Is tech the answer in education? Not the answer – but it’s certainly part of our students’ lives. How to use that technology, or limit its ability to distract – represents a challenge that educators struggle with on a constant and continuous basis. These aren’t new questions, but as technology grows even more integral to our lives, the questions grow more pressing.
At Amit Amichai, the school went through a long process trying to figure out what the end goals of the school should be. In a nutshell, the Rosh Yeshiva explained that they want to make “educated people” – with all that this involves: knowledge, intelligence, fear of Heaven, love of learning – all the tools that you could possibly want a student to have. That being said, how do you do this? What, in the end, is the best way to achieve that goal? If you had a chip that you could buy which you could implant in a student and this would produce the most desirable outcome – would you use it? The school also asked another question: Why, if our educational goals are so broad, do we spend so much time in our schools simply transmitting information: history, English, science, Chumash – whatever?

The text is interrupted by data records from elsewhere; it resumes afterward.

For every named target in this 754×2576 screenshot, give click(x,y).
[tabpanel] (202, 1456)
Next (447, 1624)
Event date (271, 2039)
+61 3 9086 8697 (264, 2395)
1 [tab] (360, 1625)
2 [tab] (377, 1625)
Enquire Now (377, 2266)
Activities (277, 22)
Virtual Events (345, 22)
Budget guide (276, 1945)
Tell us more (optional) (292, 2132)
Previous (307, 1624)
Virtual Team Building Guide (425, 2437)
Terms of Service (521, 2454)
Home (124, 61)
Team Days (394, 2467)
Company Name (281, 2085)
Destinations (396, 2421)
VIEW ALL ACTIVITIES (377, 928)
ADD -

Rather, he explained that they decided that the most important investment that they would need to make is in the teachers. While a student could spend at most six years in the school, a teacher could theoretically spend twenty years or more in the school, and have the greatest possible influence on the students. Believing that the teachers would be the best possible agents to drive their own development, they created a committee for “Investigation and Development” in order to move the process forward. The committee would investigate what’s going on in the school and develop new processes to transform the school and move it towards the school’s desired goals.
Clearly, it’s a work in progress. But the students spend a great deal of time working on individual projects. They receive tasks in classes, and work in pairs or in small groups, to achieve those tasks. Clearly, the school is “different” – far less frontal teaching, far more individual learning. Does the school produce graduates that are substantially different than other schools? That’s a question that will have important implications for education in the future.